In the records below, pick out all lines containing the word "camera".

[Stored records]
==================================================
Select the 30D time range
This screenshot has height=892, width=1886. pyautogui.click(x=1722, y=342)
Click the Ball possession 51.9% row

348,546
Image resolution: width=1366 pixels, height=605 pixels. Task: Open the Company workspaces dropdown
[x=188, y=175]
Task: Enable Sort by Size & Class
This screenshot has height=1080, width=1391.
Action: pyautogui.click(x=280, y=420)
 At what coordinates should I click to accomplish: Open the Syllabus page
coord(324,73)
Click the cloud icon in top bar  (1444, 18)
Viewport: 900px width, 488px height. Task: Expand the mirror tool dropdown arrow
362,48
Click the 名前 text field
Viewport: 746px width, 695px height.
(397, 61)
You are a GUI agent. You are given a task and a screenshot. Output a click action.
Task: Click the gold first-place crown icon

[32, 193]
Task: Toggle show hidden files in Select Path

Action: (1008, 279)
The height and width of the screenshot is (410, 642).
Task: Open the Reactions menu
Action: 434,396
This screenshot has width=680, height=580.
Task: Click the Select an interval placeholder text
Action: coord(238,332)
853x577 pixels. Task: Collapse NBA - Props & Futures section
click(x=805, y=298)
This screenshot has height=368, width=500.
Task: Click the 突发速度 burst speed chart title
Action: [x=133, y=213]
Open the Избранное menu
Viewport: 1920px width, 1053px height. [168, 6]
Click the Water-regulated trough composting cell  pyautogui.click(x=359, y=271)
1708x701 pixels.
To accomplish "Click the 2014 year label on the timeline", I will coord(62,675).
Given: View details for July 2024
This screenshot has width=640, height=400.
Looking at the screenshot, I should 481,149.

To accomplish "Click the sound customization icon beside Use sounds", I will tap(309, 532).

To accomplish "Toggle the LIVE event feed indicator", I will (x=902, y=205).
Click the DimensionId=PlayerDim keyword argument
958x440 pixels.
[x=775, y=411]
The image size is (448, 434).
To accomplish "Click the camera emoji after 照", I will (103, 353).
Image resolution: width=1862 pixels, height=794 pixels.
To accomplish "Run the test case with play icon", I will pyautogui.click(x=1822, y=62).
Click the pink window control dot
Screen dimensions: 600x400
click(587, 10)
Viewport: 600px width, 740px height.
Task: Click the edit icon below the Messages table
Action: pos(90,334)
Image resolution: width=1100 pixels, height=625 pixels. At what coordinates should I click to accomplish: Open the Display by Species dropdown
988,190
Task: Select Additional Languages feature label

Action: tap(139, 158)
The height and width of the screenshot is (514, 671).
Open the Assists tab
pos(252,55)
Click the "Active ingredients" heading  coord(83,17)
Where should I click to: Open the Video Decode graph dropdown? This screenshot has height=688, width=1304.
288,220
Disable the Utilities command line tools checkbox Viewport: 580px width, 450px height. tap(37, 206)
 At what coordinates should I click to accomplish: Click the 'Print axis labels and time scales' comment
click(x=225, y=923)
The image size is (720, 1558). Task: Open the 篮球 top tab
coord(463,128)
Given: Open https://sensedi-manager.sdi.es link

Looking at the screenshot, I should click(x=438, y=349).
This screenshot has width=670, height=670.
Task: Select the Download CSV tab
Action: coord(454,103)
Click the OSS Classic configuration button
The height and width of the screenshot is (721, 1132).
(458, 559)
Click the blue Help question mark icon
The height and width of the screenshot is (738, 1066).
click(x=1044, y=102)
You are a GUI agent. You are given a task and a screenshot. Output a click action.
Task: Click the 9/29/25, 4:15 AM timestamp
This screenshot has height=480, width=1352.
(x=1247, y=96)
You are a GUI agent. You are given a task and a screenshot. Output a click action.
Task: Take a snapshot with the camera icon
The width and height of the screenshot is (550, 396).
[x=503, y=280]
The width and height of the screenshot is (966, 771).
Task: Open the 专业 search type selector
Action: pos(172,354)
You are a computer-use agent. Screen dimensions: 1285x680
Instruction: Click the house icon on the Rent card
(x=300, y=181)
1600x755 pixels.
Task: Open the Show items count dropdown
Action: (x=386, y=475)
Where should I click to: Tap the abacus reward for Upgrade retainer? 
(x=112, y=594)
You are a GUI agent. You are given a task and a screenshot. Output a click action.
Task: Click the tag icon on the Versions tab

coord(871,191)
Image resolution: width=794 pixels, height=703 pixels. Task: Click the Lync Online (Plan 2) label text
==================================================
## Exercise answer
To accomplish "Click the camera emoji after 照", I will (103, 353).
Task: Take a snapshot with the camera icon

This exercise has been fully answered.